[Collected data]
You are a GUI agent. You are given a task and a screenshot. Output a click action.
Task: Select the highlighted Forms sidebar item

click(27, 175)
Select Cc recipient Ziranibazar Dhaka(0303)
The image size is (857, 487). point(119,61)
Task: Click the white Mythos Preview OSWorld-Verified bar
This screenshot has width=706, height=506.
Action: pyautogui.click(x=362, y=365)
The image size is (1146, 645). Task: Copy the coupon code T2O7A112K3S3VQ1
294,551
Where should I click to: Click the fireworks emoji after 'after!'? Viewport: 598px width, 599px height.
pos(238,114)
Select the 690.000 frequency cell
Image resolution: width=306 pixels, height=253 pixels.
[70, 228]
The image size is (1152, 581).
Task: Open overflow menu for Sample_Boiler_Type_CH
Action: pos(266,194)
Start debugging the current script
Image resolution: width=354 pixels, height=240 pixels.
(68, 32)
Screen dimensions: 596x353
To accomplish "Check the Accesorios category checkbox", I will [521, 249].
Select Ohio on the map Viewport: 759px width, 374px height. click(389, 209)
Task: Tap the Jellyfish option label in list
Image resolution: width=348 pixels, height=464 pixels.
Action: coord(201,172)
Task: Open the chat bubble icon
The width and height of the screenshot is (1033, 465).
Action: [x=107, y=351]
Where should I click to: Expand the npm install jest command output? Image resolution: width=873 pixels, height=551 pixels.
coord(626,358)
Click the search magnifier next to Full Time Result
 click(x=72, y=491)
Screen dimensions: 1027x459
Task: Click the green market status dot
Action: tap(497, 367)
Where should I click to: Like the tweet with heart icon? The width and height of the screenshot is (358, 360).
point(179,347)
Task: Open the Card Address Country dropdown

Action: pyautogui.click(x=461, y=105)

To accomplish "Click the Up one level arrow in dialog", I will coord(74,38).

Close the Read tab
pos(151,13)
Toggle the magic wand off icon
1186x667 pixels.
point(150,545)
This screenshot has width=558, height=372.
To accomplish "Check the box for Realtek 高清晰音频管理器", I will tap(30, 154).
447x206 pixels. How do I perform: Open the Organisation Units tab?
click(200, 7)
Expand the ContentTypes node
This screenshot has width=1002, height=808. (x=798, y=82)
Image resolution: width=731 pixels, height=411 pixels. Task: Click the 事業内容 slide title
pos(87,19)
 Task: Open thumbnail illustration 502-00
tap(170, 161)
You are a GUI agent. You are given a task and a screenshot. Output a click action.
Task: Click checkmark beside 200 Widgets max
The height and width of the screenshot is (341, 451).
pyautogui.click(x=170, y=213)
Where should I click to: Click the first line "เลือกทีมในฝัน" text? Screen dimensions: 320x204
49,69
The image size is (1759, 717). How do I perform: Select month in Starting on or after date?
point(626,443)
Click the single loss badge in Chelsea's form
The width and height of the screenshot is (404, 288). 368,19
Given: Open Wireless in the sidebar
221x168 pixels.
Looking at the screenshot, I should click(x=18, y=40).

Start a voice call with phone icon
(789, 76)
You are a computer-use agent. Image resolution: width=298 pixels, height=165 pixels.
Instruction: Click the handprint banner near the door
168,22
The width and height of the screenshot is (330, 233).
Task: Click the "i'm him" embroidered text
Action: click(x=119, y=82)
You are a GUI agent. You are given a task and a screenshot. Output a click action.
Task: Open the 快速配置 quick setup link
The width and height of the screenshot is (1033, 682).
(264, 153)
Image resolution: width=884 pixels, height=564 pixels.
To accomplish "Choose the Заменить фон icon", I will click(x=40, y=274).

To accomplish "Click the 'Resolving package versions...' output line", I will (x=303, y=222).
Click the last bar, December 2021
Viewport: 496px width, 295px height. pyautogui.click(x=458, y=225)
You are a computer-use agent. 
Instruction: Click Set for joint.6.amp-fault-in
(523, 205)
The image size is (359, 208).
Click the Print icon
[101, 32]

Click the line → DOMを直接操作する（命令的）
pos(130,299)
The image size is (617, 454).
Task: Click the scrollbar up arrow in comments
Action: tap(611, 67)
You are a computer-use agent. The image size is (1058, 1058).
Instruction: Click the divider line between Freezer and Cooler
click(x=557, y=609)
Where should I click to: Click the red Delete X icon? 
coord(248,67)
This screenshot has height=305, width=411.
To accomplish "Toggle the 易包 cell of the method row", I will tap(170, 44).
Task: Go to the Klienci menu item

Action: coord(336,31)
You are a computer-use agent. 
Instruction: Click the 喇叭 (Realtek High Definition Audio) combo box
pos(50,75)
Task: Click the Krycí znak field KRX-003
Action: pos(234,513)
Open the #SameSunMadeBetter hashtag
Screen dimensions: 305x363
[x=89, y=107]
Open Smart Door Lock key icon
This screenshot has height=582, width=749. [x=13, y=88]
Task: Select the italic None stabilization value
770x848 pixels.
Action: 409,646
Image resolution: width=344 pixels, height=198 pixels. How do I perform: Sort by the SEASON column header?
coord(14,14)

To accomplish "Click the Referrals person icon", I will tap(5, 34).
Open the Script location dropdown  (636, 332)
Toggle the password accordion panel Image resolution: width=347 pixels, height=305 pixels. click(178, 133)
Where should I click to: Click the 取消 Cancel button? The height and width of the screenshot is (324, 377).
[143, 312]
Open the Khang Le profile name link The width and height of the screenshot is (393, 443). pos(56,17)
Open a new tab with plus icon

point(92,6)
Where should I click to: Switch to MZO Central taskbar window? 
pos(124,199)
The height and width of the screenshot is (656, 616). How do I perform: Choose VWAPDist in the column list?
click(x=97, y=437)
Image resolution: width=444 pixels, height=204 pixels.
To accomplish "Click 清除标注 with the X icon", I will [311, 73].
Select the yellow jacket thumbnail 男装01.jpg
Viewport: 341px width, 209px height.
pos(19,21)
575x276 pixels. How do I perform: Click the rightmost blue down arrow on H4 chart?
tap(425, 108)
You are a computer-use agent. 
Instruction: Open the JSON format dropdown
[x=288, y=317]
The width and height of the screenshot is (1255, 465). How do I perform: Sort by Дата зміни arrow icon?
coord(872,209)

» **What you are asked to do**
Every entry is to be restated exactly, with no line dropped.

» **Expected answer**
You are a GUI agent. You are given a task and a screenshot. Output a click action.
Task: Select the highlighted Forms sidebar item

click(27, 175)
Select Cc recipient Ziranibazar Dhaka(0303)
The image size is (857, 487). point(119,61)
Task: Click the white Mythos Preview OSWorld-Verified bar
This screenshot has width=706, height=506.
Action: pyautogui.click(x=362, y=365)
The image size is (1146, 645). Task: Copy the coupon code T2O7A112K3S3VQ1
294,551
Where should I click to: Click the fireworks emoji after 'after!'? Viewport: 598px width, 599px height.
pos(238,114)
Select the 690.000 frequency cell
Image resolution: width=306 pixels, height=253 pixels.
[70, 228]
The image size is (1152, 581).
Task: Open overflow menu for Sample_Boiler_Type_CH
Action: pos(266,194)
Start debugging the current script
Image resolution: width=354 pixels, height=240 pixels.
(68, 32)
Screen dimensions: 596x353
To accomplish "Check the Accesorios category checkbox", I will [521, 249].
Select Ohio on the map Viewport: 759px width, 374px height. click(389, 209)
Task: Tap the Jellyfish option label in list
Image resolution: width=348 pixels, height=464 pixels.
Action: coord(201,172)
Task: Open the chat bubble icon
The width and height of the screenshot is (1033, 465).
Action: [x=107, y=351]
Where should I click to: Expand the npm install jest command output? Image resolution: width=873 pixels, height=551 pixels.
coord(626,358)
Click the search magnifier next to Full Time Result
 click(x=72, y=491)
Screen dimensions: 1027x459
Task: Click the green market status dot
Action: tap(497, 367)
Where should I click to: Like the tweet with heart icon? The width and height of the screenshot is (358, 360).
point(179,347)
Task: Open the Card Address Country dropdown

Action: pyautogui.click(x=461, y=105)

To accomplish "Click the Up one level arrow in dialog", I will coord(74,38).

Close the Read tab
pos(151,13)
Toggle the magic wand off icon
1186x667 pixels.
point(150,545)
This screenshot has width=558, height=372.
To accomplish "Check the box for Realtek 高清晰音频管理器", I will tap(30, 154).
447x206 pixels. How do I perform: Open the Organisation Units tab?
click(200, 7)
Expand the ContentTypes node
This screenshot has width=1002, height=808. (x=798, y=82)
Image resolution: width=731 pixels, height=411 pixels. Task: Click the 事業内容 slide title
pos(87,19)
 Task: Open thumbnail illustration 502-00
tap(170, 161)
You are a GUI agent. You are given a task and a screenshot. Output a click action.
Task: Click checkmark beside 200 Widgets max
The height and width of the screenshot is (341, 451).
pyautogui.click(x=170, y=213)
Where should I click to: Click the first line "เลือกทีมในฝัน" text? Screen dimensions: 320x204
49,69
The image size is (1759, 717). How do I perform: Select month in Starting on or after date?
point(626,443)
Click the single loss badge in Chelsea's form
The width and height of the screenshot is (404, 288). 368,19
Given: Open Wireless in the sidebar
221x168 pixels.
Looking at the screenshot, I should click(x=18, y=40).

Start a voice call with phone icon
(789, 76)
You are a computer-use agent. Image resolution: width=298 pixels, height=165 pixels.
Instruction: Click the handprint banner near the door
168,22
The width and height of the screenshot is (330, 233).
Task: Click the "i'm him" embroidered text
Action: click(x=119, y=82)
You are a GUI agent. You are given a task and a screenshot. Output a click action.
Task: Open the 快速配置 quick setup link
The width and height of the screenshot is (1033, 682).
(264, 153)
Image resolution: width=884 pixels, height=564 pixels.
To accomplish "Choose the Заменить фон icon", I will click(x=40, y=274).

To accomplish "Click the 'Resolving package versions...' output line", I will (x=303, y=222).
Click the last bar, December 2021
Viewport: 496px width, 295px height. pyautogui.click(x=458, y=225)
You are a computer-use agent. 
Instruction: Click Set for joint.6.amp-fault-in
(523, 205)
The image size is (359, 208).
Click the Print icon
[101, 32]

Click the line → DOMを直接操作する（命令的）
pos(130,299)
The image size is (617, 454).
Task: Click the scrollbar up arrow in comments
Action: tap(611, 67)
You are a computer-use agent. The image size is (1058, 1058).
Instruction: Click the divider line between Freezer and Cooler
click(x=557, y=609)
Where should I click to: Click the red Delete X icon? 
coord(248,67)
This screenshot has height=305, width=411.
To accomplish "Toggle the 易包 cell of the method row", I will tap(170, 44).
Task: Go to the Klienci menu item

Action: coord(336,31)
You are a computer-use agent. 
Instruction: Click the 喇叭 (Realtek High Definition Audio) combo box
pos(50,75)
Task: Click the Krycí znak field KRX-003
Action: pos(234,513)
Open the #SameSunMadeBetter hashtag
Screen dimensions: 305x363
[x=89, y=107]
Open Smart Door Lock key icon
This screenshot has height=582, width=749. [x=13, y=88]
Task: Select the italic None stabilization value
770x848 pixels.
Action: 409,646
Image resolution: width=344 pixels, height=198 pixels. How do I perform: Sort by the SEASON column header?
coord(14,14)

To accomplish "Click the Referrals person icon", I will tap(5, 34).
Open the Script location dropdown  (636, 332)
Toggle the password accordion panel Image resolution: width=347 pixels, height=305 pixels. click(178, 133)
Where should I click to: Click the 取消 Cancel button? The height and width of the screenshot is (324, 377).
[143, 312]
Open the Khang Le profile name link The width and height of the screenshot is (393, 443). pos(56,17)
Open a new tab with plus icon

point(92,6)
Where should I click to: Switch to MZO Central taskbar window? 
pos(124,199)
The height and width of the screenshot is (656, 616). How do I perform: Choose VWAPDist in the column list?
click(x=97, y=437)
Image resolution: width=444 pixels, height=204 pixels.
To accomplish "Click 清除标注 with the X icon", I will [311, 73].
Select the yellow jacket thumbnail 男装01.jpg
Viewport: 341px width, 209px height.
pos(19,21)
575x276 pixels. How do I perform: Click the rightmost blue down arrow on H4 chart?
tap(425, 108)
You are a computer-use agent. 
Instruction: Open the JSON format dropdown
[x=288, y=317]
The width and height of the screenshot is (1255, 465). How do I perform: Sort by Дата зміни arrow icon?
coord(872,209)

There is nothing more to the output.